“Em Brasília 20h” com tom empostado avisa o rádio, que muda rápido para uma frequência evangélica comunitária e clandestina; mais um típico anoitecer de rua começa no quase inverno carioca.
E o vírus chinês? O asfalto retorcido por caminhões e ônibus lotados na Brás de Pina, BRT passa cheio de gente e coronavírus, o camelô tenta vender pares de meias e máscaras, tudo a três reais pra matar o estoque e matar a fome da família. A fila no apontador do bicho indo embora ali, o mendigo com cãozinho fiel e sua corote mais fiel chegando lá, esse quase calor quase escaldante e quase sufocante sob máscaras: bem-vindos a mais uma noite de quarentena no suburbano Rio de Janeiro.
E o vírus chinês? Esqueci de comer até essa hora e o cheiro tá bom demais, meu desjejum será yakissoba na calçada. O China brinca e dança com espátulas, shoyu e temperos, na chapa gordos e generosos camarões, um verdadeiro banquete. O cara vai levar meus poucos trocados, importante para ele e sua família – meus vizinhos na Vila Cruzeiro. E dá gosto de vê-lo trabalhando e servindo, amando o que faz…
E o vírus chinês? Certa vez “um amigo mais chegado que irmão” como dizem as Escrituras Sagradas e como quase se diz na vida.

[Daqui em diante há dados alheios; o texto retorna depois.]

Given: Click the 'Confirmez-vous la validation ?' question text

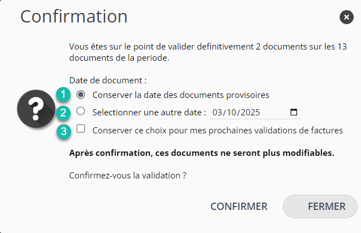Looking at the screenshot, I should [128, 175].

Dividimos apartamento em Copacabana numa quase outra vida; contou-me essa história umas vezes. Uma história de amor, serviço e trabalho.
E o vírus chinês? Numa tarde também quase quente ele viajava missionário na China. Muita fome e pouco mandarim viu um restaurantezinho caseiro no vilarejo por onde passava. Entrou esfregando a barriga e gesto de fome com a mão para a boca. Recebido com pouca linguagem e muita cortesia sentou-se à mesa e comeu bem, muito bem, muito. Servido pela senhorinha chinesa e seu neto, olhos puxadinhos e esbugalhados dos convivas – talvez quase nunca tivessem visto de perto um “não-chinês”, a cada comida mais gostosa o cabra ocidental comia com gosto e retribuía cada sorriso dos anfitriões com seu sorriso brasileiro do Paraná de volta. Amor e trabalho!

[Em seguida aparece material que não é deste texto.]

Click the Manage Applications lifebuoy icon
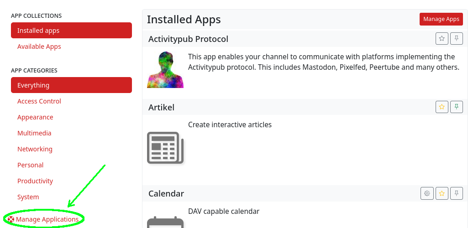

Cadê o vírus chinês? Mesa farta, barriga cheia e muitas risadas, na hora de pagar a conta foi surpreendido entre mais gestos, caras e bocas: não se tratava de um restaurante! Havia entrado e sido acolhido na casa de uma humilde família chinesa, que vendo um estrangeiro perdido e com fome, sem quases, simplesmente serviu e foi enchendo prato e copo numa festa de Babette oriental a seu modo. Não aceitaram um dólar que fosse pela comunhão e ecumenismo inusitado; serviram, sorriram e amaram.
E o vírus chinês? Nesse inverno carioca já tive Covid-19 e me recupero de pneumonia, haja saúde e criatividade para pagar as contas. Estou sem paciência em escrever hoje acerca da politização do Coronavírus. Gente muito próxima morreu ou perdeu entes queridos, no Complexo da Penha alguns corpos entre lágrimas e indignação, desceram a Rua A onde fica nossa paróquia, também outros se foram becos e vielas abaixo direto ao cemitério. De quem podia estender as mãos, nada de serviço, nada de amor, um péssimo trabalho.

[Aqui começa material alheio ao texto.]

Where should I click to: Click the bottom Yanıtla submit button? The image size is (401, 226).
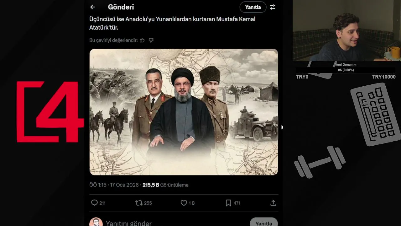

E o vírus chinês? Não vi. O que vejo é uma guerra de narrativas enquanto rios de dinheiro seguem correndo nos desvios, obras e contratos superfaturados entre canalhas. Pesquisa contra pesquisa, artigo contra artigo, especialista contra especialista, dissonâncias científicas e ideológicas formando uma cortina de fumaça onde o povo corre ou morre. Enquanto escrevo, mais de cem mil mortes. Nada, ou quase nada… Nada de serviço, nada de sorriso, nada de amor.
E o vírus chinês? Existe tal doença, fabricada como arma bioquímica num laboratório chinês? Ficções e conspirações à parte, pela maioria dos chineses e chinesas que conheci e convivi, o verdadeiro vírus chinês é basicamente trabalho e sorriso. Desde meu amigo de infância Shi Heng que só ria e trabalhava aos onze anos, passando pela linda modelo e aeromoça Lin Yi que preferiu ser missionária – também sorrisos, amores e serviço – e tantos outros e tantas outras. Ceder à xenofobia é mais um dos males que não precisamos. Até porque sabemos ao olhar no espelho como um povo, seus representantes políticos, poderes econômicos e governos podem ser toscos e sombrios.
Minha prece e melhor desejo hoje é que esse vírus chinês de trabalho, sorriso e amor também te contagie. Ni hao, bom domingo!